By now, everyone most likely knows the horrific details and on-set negligence that led to the death of the director of photography Halyna Hutchins and the injury of director Joel Souza back in October. While filming at the Bonanza Creek Ranch in Santa Fe, New Mexico, the 63-year-old actor had been holding what he thought was a “cold” prop gun when it suddenly discharged and fatally shot the 42-year-old cinematographer. As more details emerged of what happened that day, a lawsuit filed by the key gaffer on Rust Serge Svetnoy later claimed the scene they were rehearsing at the time never even called for Baldwin to pull the trigger, but instead to just draw the gun and aim it near the camera.
Script supervisor Mamie Mitchell then corroborated the details in her own suit filed against the 30 Rock alum, the first assistant director Dave Halls, armorer Hannah Gutierrez-Reed, Rust’s production company, and more, asserting that the scene “did not call for the cocking and firing of the firearm.”
However, during his first interview about the fatal incident with George Stephanopoulos, Baldwin dropped the bombshell that he actually never pulled the trigger on the weapon!

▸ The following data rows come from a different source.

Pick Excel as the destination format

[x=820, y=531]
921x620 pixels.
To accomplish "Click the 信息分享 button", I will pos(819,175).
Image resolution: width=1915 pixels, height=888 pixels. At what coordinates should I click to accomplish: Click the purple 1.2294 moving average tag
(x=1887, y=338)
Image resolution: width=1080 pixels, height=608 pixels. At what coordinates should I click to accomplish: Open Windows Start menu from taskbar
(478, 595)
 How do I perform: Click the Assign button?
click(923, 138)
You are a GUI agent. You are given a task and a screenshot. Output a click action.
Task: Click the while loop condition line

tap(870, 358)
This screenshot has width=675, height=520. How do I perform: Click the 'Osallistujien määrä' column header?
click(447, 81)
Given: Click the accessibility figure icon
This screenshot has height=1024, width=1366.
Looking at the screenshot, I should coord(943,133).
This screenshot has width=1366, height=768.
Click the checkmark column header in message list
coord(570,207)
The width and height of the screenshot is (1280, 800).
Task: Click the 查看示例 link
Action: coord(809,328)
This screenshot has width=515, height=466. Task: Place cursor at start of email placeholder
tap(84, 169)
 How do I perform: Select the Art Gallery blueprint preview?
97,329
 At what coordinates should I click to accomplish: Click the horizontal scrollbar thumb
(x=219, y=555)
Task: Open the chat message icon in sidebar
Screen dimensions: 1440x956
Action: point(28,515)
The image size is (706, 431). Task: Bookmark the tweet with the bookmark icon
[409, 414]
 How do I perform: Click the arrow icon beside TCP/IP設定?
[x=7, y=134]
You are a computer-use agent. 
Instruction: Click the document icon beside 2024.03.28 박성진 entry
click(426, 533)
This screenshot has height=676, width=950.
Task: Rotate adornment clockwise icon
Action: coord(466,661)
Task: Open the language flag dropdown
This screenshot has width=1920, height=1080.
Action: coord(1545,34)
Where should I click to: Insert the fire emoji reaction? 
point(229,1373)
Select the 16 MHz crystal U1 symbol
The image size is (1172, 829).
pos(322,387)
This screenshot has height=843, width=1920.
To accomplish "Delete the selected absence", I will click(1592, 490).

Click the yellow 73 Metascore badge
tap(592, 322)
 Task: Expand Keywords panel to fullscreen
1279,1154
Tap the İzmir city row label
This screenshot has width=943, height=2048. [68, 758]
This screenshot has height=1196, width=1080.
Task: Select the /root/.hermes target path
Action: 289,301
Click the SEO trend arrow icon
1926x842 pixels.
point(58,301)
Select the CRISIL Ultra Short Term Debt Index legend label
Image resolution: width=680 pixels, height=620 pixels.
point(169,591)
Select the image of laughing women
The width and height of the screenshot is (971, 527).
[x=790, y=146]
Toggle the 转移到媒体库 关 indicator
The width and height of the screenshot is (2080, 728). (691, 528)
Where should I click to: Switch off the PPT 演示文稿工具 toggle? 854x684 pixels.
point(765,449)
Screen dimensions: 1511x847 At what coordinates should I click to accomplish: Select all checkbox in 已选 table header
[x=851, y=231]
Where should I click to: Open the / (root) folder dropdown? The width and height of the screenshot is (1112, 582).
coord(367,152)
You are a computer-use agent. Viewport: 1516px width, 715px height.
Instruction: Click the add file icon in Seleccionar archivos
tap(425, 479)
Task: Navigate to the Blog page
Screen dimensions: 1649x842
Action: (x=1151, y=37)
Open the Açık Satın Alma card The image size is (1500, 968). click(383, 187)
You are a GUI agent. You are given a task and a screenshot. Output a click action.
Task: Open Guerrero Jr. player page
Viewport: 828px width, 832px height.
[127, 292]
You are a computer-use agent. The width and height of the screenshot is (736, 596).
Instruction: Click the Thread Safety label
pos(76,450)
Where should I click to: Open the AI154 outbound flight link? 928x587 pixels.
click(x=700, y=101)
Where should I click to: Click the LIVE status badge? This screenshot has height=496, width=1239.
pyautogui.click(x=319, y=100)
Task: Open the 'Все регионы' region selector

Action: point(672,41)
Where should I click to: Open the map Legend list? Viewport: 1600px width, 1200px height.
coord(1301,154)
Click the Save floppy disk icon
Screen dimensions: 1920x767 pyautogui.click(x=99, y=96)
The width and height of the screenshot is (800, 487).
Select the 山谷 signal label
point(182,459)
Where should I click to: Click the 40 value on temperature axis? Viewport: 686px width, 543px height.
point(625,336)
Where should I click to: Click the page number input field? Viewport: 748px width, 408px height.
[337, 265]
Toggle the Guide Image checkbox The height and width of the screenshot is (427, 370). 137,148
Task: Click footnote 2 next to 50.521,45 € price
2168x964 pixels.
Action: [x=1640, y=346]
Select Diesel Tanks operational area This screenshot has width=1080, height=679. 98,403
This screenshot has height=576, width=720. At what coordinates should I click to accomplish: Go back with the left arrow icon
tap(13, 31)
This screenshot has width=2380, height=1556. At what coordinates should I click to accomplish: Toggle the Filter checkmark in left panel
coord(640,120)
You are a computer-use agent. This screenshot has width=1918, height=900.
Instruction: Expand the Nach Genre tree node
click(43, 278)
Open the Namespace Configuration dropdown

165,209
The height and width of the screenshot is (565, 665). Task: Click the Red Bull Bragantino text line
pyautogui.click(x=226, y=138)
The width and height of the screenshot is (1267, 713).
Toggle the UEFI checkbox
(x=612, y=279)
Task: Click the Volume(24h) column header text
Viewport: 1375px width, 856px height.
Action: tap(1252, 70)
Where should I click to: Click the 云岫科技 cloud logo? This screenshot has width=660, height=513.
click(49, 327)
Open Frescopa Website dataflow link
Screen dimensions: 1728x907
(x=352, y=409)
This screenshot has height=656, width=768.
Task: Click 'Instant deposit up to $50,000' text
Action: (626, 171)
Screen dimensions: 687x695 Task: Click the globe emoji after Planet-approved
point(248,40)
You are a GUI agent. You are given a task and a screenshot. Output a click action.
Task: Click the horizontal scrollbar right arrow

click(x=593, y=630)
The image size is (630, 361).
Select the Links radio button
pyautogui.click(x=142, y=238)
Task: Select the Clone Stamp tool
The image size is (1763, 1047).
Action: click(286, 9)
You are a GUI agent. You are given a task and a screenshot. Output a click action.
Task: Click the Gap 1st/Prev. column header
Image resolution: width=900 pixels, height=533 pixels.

In a preview released by ABC News for Thursday’s special, he claimed:
“The trigger wasn’t pulled. I didn’t pull the trigger. I would never point a gun at someone and pull the trigger on them, never.”
Additionally, the father of seven claimed he has “no idea” how a bullet ended up in the firearm in the first place. Now, Dave Halls’ lawyer Lisa Torraco is supporting Baldwin’s versions of events, telling Good Morning America on Thursday:
“The entire time, Baldwin had his finger outside the trigger guard, parallel to the barrel. told me since day one he thought it was a misfire. And until Alec said that, it was just really hard to believe. But Dave has told me since the very first day I met him that Alec did not pull that trigger.”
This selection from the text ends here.